Crackdown on Independent Organizations Intensifies
July 22, 2014

The Russian government, by branding these five important groups as ‘foreign agents,’ has taken a major step toward destroying independent activism in the country.

Hugh Williamson, Europe and Central Asia director

(Moscow) – The Russian government has branded five prominent independent groups as “foreign agents,” Human Rights Watch said today. The government’s actions are part of its biggest crackdown on the rights to free expression and association in Russia since the end of the Soviet era.

On July 21, 2014, the Justice Ministry announced that it had registered four human rights organizations and one environmental group as “foreign agents.” The groups are Memorial Human Rights Center, Public Verdict Foundation, and JURIX in Moscow; AGORA in Kazan; and Women’s Council Environmental Protection (Ecozaschita-Zhensovet) in Kaliningrad. The Justice Ministry said the groups had engaged in “political activities” while receiving foreign funding, and therefore had to be registered under Russia’s law on “foreign agents.”

“The Russian government, by branding these five important groups as ‘foreign agents,’ has taken a major step toward destroying independent activism in the country,” said Hugh Williamson, Europe and Central Asia director at Human Rights Watch.

In mid-July Russian media reported that the government was seeking to further toughen the law by banning public officials from contact with “foreign agent” groups.

On July 22, President Vladimir Putin, addressing a meeting of Russia’s Security Council, specifically referred to “pocket nongovernmental organizations” as a tool allegedly used by outside forces to weaken Russia and identified this as one of “the challenges” to which Russia should “react.”

Russia’s “foreign agents” law, adopted in July 2012, requires nongovernmental organizations that accept foreign funding and engage in “political activity” to register as “foreign agents,” a term commonly understood in Russia to mean foreign spies and traitors. The law defines political activity so broadly as to allow government control over just about any organized activity relating to public life. Not a single advocacy group has registered, and instead dozens have been fighting through the courts the efforts by the authorities to force them to register. In response, in May 2014, parliament amended the law, giving the Justice Ministry the authority to register groups as “foreign agents” at its own discretion, without their consent.

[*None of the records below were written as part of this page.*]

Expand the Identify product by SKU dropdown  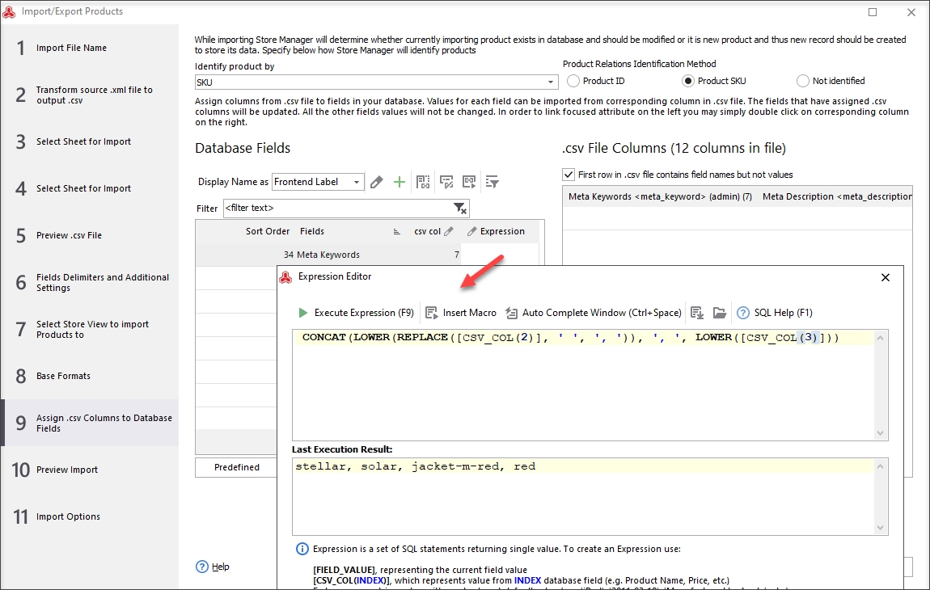tap(551, 82)
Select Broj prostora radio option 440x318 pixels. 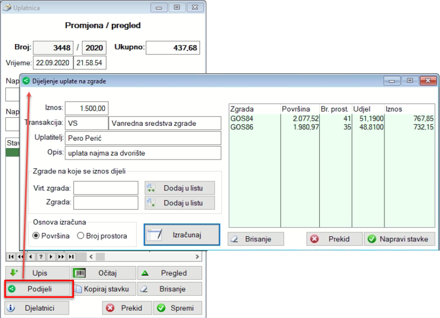81,235
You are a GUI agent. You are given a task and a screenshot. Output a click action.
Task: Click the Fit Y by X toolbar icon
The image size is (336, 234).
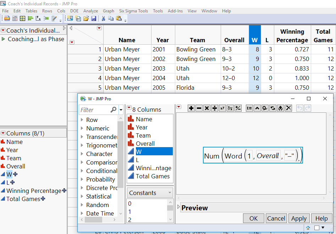[x=38, y=18]
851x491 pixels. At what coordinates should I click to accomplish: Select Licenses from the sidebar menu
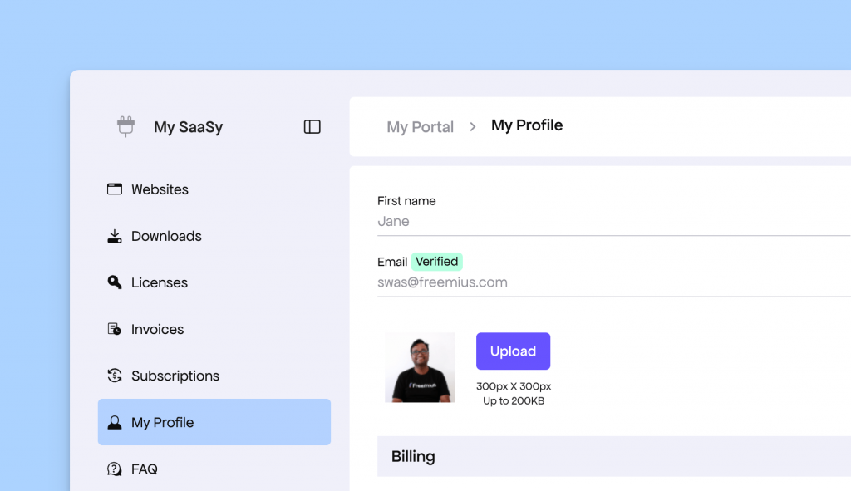click(159, 282)
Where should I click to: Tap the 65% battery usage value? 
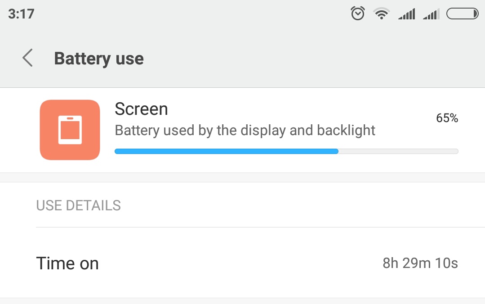447,118
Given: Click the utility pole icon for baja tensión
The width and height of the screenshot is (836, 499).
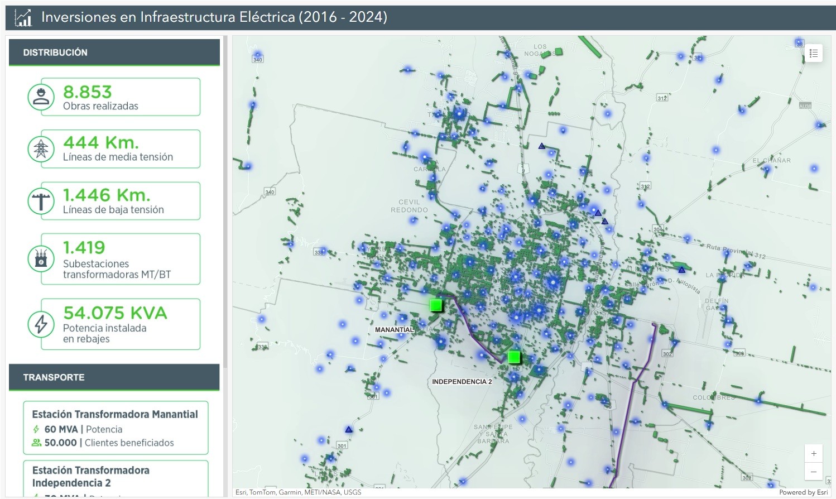Looking at the screenshot, I should (x=41, y=201).
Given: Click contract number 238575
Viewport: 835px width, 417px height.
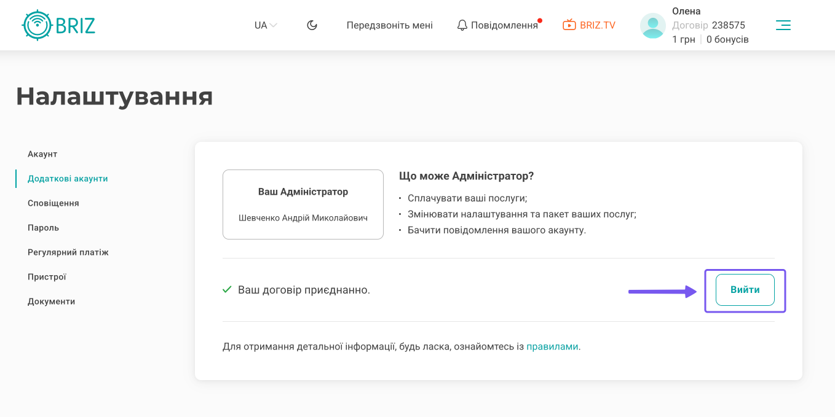Looking at the screenshot, I should [x=728, y=25].
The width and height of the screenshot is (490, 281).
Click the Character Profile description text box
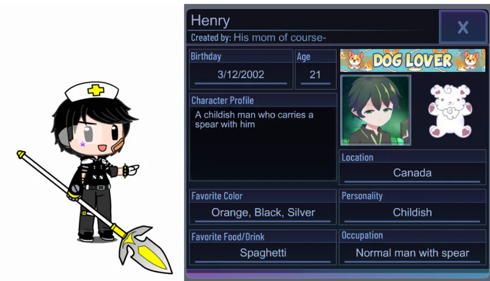point(262,143)
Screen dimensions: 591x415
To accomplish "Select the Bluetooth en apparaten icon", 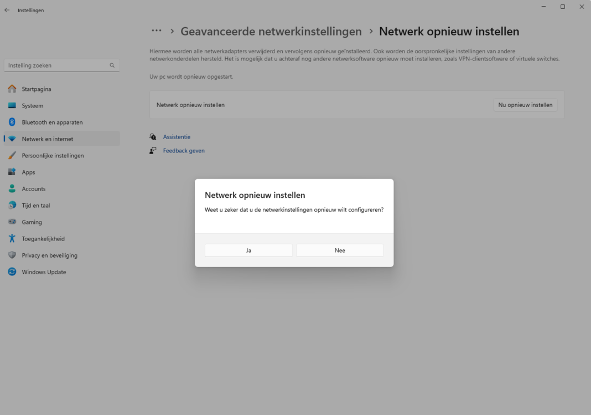I will (12, 122).
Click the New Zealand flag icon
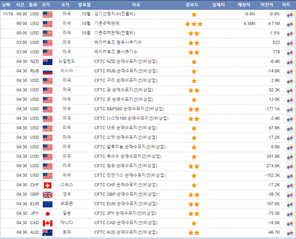The width and height of the screenshot is (296, 239). click(47, 62)
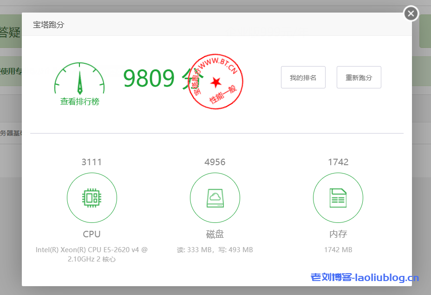
Task: Click the 磁盘 label
Action: [x=215, y=234]
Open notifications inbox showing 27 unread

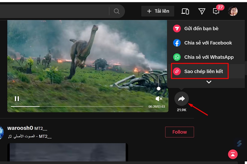click(x=216, y=12)
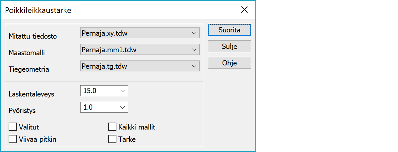Click the Tiegeometria label text
Viewport: 398px width, 152px height.
pyautogui.click(x=29, y=69)

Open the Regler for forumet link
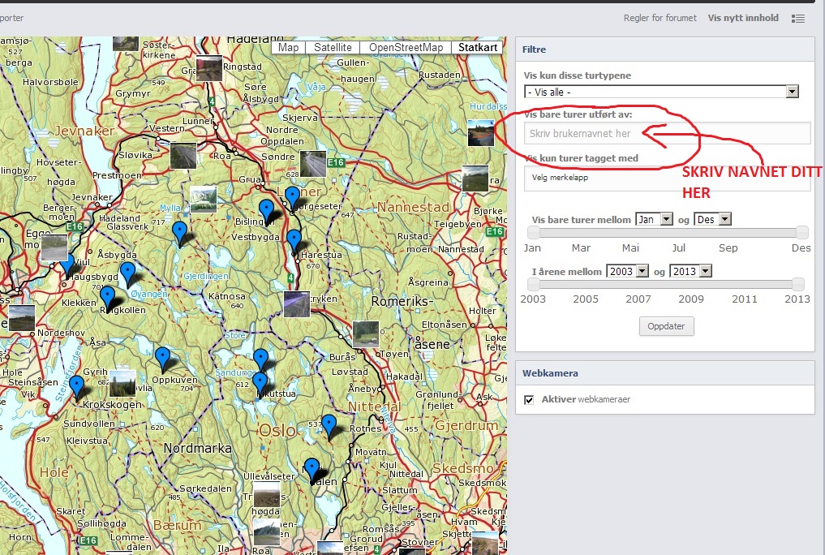[660, 18]
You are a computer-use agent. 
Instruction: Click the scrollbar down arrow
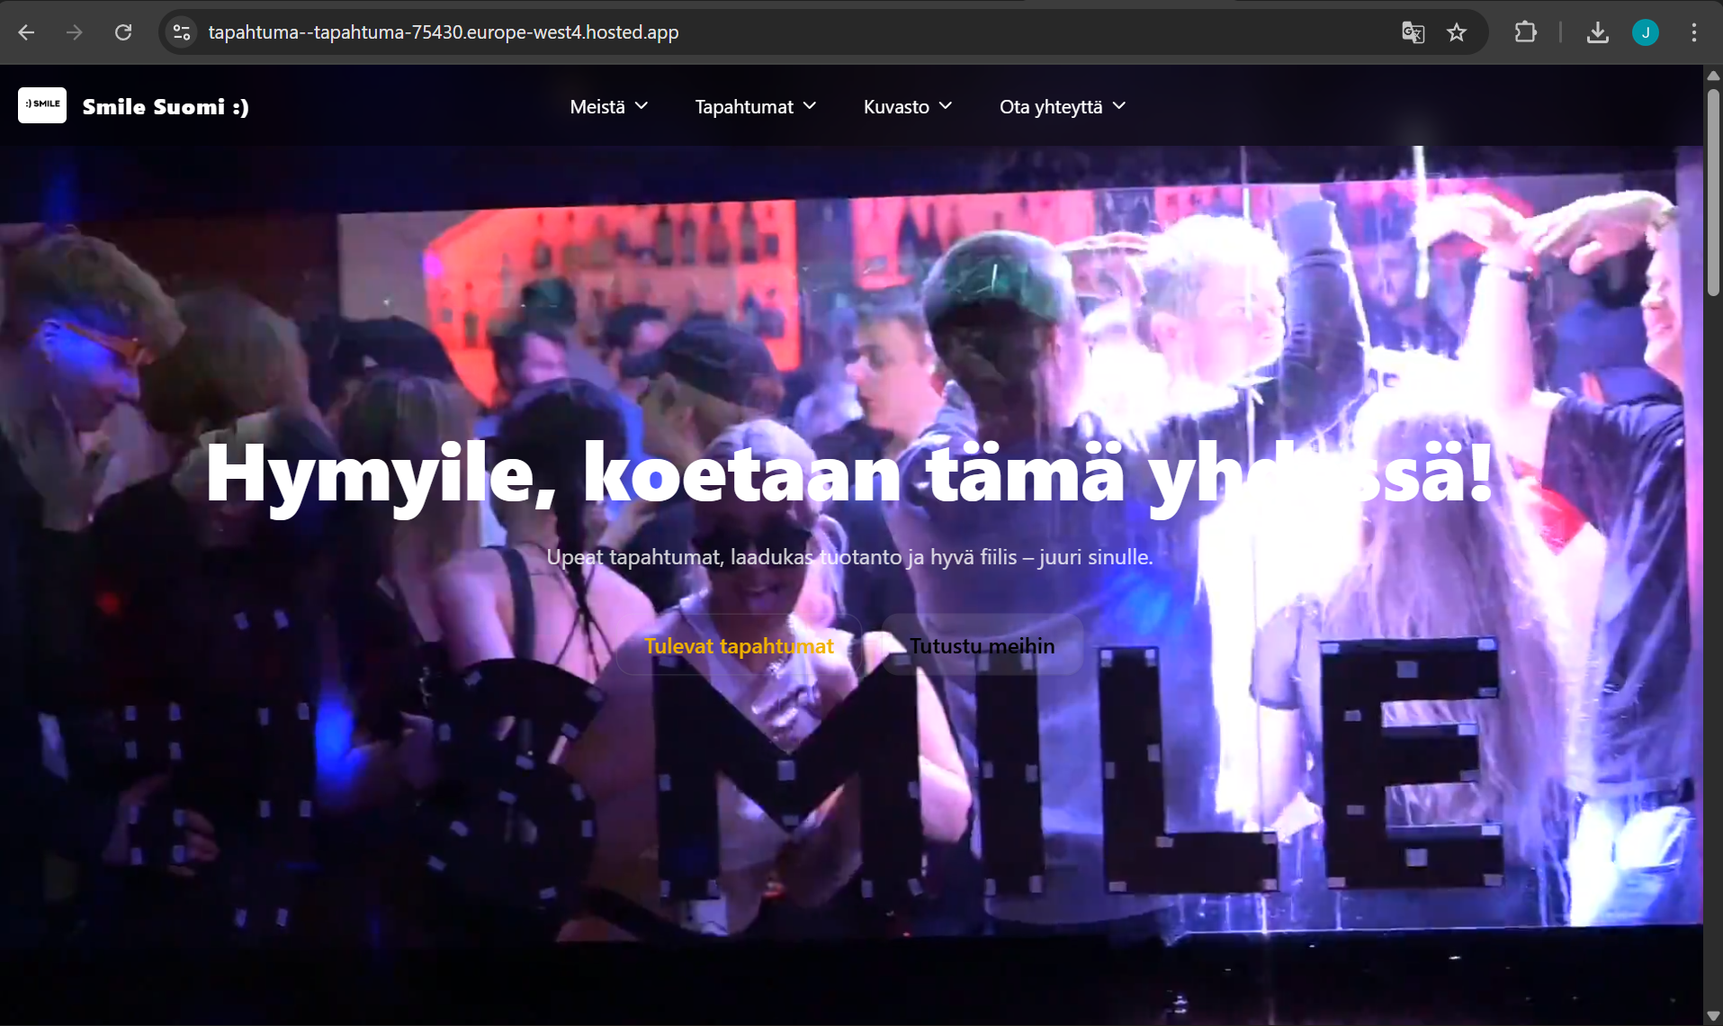(x=1713, y=1016)
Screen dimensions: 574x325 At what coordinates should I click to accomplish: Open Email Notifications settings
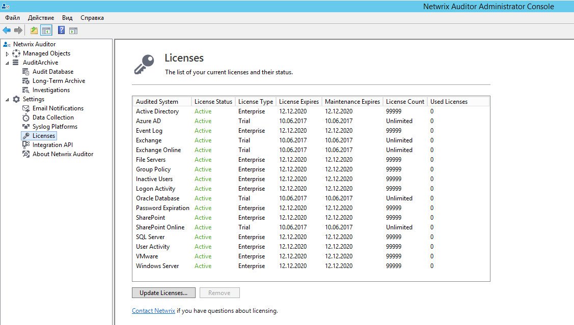[58, 108]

On June 9, five days after President Vladimir Putin signed the amendments into law, the Justice Ministry promptly registered the first five groups, four of which had lost their court cases. Of the five groups the Justice Ministry added to its “foreign agents” registrar on July 21, bringing the total number on the registry to ten, four were in the process of challenging the authorities in courts. The Memorial Human Rights Center, Public Verdict Foundation, AGORA, and JURIX are particularly well known for providing legal aid to victims of political manipulation of justice; persecuted civil society activists and peaceful protesters; lesbian, gay, bisexual, and transgender (LGBT) activists; and victims of police violence. All of them are active in strategic litigation and frequently quoted in the media.

The head of the Public Verdict Foundation, Natalia Taubina, received the Human Rights Watch prestigious Alison des Forges Award for Extraordinary Activism in 2013. A leading North Caucasus researcher for Memorial, Natalia Estemirova, had received this award in 2007. There has been no effective investigation by Russian authorities of Estemirova’s brazen killing in July 2009, and the murder remains unpunished.

Representatives of the five groups deemed “foreign agents” on July 21, 2014, told Human Rights Watch they will appeal the ministry’s decision in domestic courts but are largely placing their hopes with the European Court of Human Rights. Thirteen Russian rights groups, including several of those now officially recognized as “foreign agents,” have lodged a joint complaint with the European Court. More groups are likely to sign on in the near future as victims of Russia’s controversial law on “foreign agents.”

“Russian authorities leave no doubt that the law on ‘foreign agents’ was introduced and fine-tuned as a tool to destroy advocacy groups and stifle free expression,” Williamson said. “Russia’s international partners should call on Russia in one voice to repeal this ugly law.”